La fisica Ilya Prigogine ha ricevuto nel 1997 il Premio Nobel per la Chimica per la sua teoria delle strutture dissipative, conosciuta anche come teoria del caos. Questa teoria afferma che la realtà non segue strettamente il modello dell’orologio, prevedibile e determinato, ma ha aspetti caotici entro i quali l’instabilità o l’imprevedibilità sono la norma. I processi della realtà dipendono da un enorme insieme di circostanze incerte che fanno sì, ad esempio, che qualunque piccola variazione in un punto del pianeta generi nei prossimi giorni o settimane un effetto considerevole nell’altra estremità della Terra. Questo fenomeno è noto come “effetto farfalla”: piccole variazioni nelle condizioni iniziali producono grandi variazioni nel comportamento a lungo termine di un “sistema”. Nell’uso comune il caos fa riferimento a uno stato di disordine. Tuttavia, nella teoria del caos, il termine fa riferimento alla dinamicità di un sistema, cioè al suo continuo essere in movimento.
Osservando i processi naturali, in cui noi come uomini siamo inseriti, possiamo comprendere come in natura il cambiamento sia inevitabile e funzionale alla sopravvivenza. Così vale per noi.
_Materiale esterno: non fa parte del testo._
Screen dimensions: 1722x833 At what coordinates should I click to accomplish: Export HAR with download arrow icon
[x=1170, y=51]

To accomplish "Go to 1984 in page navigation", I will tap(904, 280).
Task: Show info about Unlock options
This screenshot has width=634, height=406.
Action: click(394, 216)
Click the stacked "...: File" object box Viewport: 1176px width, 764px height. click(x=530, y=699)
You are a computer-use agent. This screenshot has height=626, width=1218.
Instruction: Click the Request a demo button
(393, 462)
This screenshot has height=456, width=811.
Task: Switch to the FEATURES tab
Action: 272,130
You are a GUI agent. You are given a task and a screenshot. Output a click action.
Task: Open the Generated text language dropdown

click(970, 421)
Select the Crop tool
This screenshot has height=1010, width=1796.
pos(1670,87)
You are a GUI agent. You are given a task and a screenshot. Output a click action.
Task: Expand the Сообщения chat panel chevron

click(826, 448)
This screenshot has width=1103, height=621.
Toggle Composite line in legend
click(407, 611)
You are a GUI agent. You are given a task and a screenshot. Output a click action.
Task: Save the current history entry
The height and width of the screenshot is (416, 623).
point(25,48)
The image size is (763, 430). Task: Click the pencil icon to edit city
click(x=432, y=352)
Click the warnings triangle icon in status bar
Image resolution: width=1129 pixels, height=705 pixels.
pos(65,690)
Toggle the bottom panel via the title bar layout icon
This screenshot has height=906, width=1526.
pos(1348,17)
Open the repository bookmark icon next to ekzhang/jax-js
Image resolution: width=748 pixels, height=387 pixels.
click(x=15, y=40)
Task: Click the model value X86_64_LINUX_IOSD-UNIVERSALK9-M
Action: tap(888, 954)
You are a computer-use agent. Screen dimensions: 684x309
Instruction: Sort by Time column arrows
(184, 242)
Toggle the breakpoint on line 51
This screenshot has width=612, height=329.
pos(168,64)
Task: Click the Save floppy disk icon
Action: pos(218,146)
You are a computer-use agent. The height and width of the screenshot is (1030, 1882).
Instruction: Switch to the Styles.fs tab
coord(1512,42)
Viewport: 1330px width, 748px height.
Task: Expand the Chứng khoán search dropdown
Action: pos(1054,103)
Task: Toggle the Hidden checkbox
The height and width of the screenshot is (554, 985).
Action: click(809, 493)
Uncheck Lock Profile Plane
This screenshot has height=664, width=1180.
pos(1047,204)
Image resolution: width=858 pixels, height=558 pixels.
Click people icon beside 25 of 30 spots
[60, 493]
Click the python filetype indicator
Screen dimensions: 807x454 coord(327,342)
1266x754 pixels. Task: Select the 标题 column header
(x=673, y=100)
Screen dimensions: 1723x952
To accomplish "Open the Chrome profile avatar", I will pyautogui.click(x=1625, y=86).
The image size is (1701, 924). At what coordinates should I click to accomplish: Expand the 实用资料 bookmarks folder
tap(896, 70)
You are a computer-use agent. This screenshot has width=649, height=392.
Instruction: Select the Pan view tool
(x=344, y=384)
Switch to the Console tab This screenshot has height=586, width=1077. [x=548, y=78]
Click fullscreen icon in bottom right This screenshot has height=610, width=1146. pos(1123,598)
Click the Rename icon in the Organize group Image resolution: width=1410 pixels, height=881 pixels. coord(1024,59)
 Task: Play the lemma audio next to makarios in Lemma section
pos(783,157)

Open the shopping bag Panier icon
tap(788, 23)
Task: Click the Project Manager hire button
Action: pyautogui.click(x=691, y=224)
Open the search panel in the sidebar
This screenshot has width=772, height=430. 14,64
Questi concetti aprono necessariamente la strada ai costrutti di flessibilità, creatività, resilienza, applicabili tanto alle scienze naturali quanto alle scienze umane. Presa in prestito dalla meccanica, che vede la resilienza come la proprietà dei metalli di resistere agli urti diventando più solidi e resistenti, la resilienza è stata utilizzata dalla psicologia per indicare la capacità dell’essere umano di superare le difficoltà, integrandole nella propria esperienza e diventando pertanto più “resistente agli urti” proprio grazie a queste. Noi uomini, però, non siamo solamente resistenti agli urti, non torniamo in maniera elastica semplicemente alla nostra organizzazione precedente al trauma, come fanno i metalli. Noi uomini abbiamo l’immensa capacità di riorganizzare la nostra vita in una maniera nuova, a noi sconosciuta prima dell’evento doloroso. Quest’ultimo non viene negato, né tantomeno dimenticato; si fa invece tesoro di ciò che si è imparato dall’evento avverso, ricevendo da esso una forza propulsiva, un nuovo slancio, che ci porta a superare i nostri limiti precedenti. Alla base dell’idea di resilienza vi è lo stesso concetto della tecnica giapponese del “Kintsugi”, secondo la quale un oggetto rotto non viene gettato, anzi acquista un nuovo valore, in quanto, avendo subito una ferita, ha una storia da raccontare ed è più interessante. La crepa perciò viene valorizzata e riempita con oro, l’oggetto splende così di nuova vita.
In un celebre libro di storie della buonanotte dedicato alle bambine ribelli, l’incipit è un augurio dell’eminente Rita Levi Montalcini che raccomanda “E soprattutto non temete i momenti difficili, il meglio viene da lì”. D’altronde, quello che il bruco chiama fine del mondo, noi lo chiamiamo farfalla.
“Da queste profonde ferite usciranno farfalle libere”
Alda Merini
Bibliografia
Prigogine I., Le leggi del caos, Laterza, 2008, 117, Brega C., De Lachenal A.
Malaguti E., Educarsi alla resilienza. Come affrontare crisi e difficoltà e migliorarsi, Erickson, 2005, 240
Favilli E., Cavallo F., Storie della buonanotte per bambine ribelli. 100 vite di donne straordinarie, Mondadori, 2017, 124, Baldinucci L.